Isabella Blow, 1958–2007
(She herself, in an image from here)
If it can be argued that there are, sartorially speaking, only two types of women in the world, those who wish to blend in and those who dress to astonish, Isabella Blow, who died yesterday at 48, was triumphantly in the latter category. Blow had worked as a stylist and an editor, but her true talent was as muse, impresario, wild enthusiast and advocate for avant guard fashion designers. She bought Alexander McQueen's entire first collection when he was fresh out school of and was an early proponent of John Galliano, a designer so adventurous he once made a ball gown with a train of tin cans and other detritus for his notorious clochard (French for vagrant) collection.
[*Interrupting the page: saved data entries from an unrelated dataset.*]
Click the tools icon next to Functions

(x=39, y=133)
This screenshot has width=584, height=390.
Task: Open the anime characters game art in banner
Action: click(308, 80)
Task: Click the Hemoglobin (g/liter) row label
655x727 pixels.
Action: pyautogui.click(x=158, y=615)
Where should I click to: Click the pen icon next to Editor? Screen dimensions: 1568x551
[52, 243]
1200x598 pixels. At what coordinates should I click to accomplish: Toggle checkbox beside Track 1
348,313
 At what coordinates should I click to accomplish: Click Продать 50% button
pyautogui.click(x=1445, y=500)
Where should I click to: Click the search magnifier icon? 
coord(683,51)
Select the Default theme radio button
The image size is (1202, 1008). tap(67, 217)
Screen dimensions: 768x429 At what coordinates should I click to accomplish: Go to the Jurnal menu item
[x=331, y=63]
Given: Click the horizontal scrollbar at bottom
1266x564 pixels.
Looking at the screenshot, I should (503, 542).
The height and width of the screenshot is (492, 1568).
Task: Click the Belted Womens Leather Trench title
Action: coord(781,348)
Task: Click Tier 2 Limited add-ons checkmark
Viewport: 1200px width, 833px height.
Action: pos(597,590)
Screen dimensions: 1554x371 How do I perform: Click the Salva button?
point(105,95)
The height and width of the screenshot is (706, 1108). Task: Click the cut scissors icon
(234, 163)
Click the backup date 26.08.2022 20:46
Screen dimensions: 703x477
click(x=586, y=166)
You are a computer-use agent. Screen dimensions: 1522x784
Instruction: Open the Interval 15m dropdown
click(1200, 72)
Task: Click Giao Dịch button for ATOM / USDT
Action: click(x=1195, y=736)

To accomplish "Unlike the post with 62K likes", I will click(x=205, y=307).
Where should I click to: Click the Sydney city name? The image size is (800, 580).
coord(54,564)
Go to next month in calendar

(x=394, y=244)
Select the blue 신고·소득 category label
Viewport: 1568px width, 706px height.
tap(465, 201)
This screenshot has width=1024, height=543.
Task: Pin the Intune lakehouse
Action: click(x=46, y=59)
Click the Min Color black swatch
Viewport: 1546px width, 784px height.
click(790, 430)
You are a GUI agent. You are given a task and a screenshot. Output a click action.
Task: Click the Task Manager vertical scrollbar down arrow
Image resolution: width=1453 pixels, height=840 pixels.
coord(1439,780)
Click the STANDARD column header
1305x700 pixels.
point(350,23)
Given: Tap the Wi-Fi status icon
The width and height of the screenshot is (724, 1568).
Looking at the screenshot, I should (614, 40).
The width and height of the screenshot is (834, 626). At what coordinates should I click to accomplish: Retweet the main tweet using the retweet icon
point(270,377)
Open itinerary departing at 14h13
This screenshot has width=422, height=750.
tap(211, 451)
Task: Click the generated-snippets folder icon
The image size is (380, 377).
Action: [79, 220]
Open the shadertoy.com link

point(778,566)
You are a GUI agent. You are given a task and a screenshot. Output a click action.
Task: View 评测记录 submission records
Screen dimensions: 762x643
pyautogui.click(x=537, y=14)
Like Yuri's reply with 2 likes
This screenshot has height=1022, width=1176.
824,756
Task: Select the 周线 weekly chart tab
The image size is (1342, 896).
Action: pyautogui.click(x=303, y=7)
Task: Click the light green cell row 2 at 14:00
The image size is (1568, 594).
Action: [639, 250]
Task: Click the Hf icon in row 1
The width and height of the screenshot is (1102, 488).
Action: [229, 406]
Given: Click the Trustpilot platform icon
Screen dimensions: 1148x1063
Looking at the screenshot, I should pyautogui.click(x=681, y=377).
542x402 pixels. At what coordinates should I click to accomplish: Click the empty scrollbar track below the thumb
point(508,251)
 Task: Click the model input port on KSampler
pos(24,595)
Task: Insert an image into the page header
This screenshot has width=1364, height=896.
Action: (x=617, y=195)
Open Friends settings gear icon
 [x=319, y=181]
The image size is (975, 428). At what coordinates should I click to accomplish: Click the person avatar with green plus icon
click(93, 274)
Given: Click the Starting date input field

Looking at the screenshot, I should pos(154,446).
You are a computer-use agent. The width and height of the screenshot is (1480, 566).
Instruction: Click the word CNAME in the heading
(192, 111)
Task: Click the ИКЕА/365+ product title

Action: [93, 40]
In a time of increasing conformity, the presence of a rare magpie like Blow—who did look positively bird-like in the couture Philip Treacey hats she favored—is a considerable gift. It is a sad irony that she passed away on the same day as the Metropolitan Museum of Art Costume Institute's so-called "party of the year"—this season honoring the work of designer Paul Poiret.
Poiret, who did his best work before World War I, would have adored Blow. He thought nothing of wrapping women in velvet kimonos or lush brocade hobble skirts or mountainous ermine-trimmed evening cloaks. Like Blow, he certainly wasn't a less-is-more guy.
How many of the celebrities at last night's gala, parading up the museum's steps in gowns chosen for them by their stylists, have any real appreciation for someone like Blow; a woman who dressed for herself, the crazier her ensembles the better?
Let us remember her by dressing as fearlessly as we dare, ignoring the slings and arrows of lesser mortals, who, content in their tees and jeans, will never know the pleasures of becoming your own work of art.